SET EXERCISE –
Reproduce verbatim the lines of the records from the line with "Click the Wi-Fi status icon" to the line with "[x=813, y=535]", both included, and output nothing else.

((

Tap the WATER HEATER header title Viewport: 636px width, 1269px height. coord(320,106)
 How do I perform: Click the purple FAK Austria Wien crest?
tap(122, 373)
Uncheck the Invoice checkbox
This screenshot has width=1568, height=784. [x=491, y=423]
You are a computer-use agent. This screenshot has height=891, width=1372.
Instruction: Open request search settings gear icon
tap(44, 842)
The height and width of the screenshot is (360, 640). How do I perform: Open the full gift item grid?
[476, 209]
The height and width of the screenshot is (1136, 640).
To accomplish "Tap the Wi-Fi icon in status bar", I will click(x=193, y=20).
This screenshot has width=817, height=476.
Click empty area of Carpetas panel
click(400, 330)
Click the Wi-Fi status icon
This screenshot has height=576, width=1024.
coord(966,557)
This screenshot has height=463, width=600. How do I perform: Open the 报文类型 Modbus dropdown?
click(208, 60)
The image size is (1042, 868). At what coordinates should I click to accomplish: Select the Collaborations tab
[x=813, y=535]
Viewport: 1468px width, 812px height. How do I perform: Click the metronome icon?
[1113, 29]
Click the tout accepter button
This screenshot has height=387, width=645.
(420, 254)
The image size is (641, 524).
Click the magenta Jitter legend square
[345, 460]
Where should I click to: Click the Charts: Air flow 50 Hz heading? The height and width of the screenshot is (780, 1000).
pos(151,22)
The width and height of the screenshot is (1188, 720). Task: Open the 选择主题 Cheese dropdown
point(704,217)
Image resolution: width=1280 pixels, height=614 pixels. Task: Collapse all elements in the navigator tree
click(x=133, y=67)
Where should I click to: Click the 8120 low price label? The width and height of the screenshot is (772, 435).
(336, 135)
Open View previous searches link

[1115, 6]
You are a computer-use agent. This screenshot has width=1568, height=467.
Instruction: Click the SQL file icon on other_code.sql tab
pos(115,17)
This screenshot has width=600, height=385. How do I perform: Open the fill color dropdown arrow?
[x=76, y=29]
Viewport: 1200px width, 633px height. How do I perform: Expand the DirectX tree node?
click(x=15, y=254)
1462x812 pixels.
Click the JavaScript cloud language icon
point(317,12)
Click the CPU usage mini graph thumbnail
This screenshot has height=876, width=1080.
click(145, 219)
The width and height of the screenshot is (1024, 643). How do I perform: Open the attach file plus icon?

))

EXERCISE RESPONSE –
Click the Wi-Fi status icon
This screenshot has height=576, width=1024.
coord(966,557)
This screenshot has height=463, width=600. How do I perform: Open the 报文类型 Modbus dropdown?
click(208, 60)
The image size is (1042, 868). At what coordinates should I click to accomplish: Select the Collaborations tab
[x=813, y=535]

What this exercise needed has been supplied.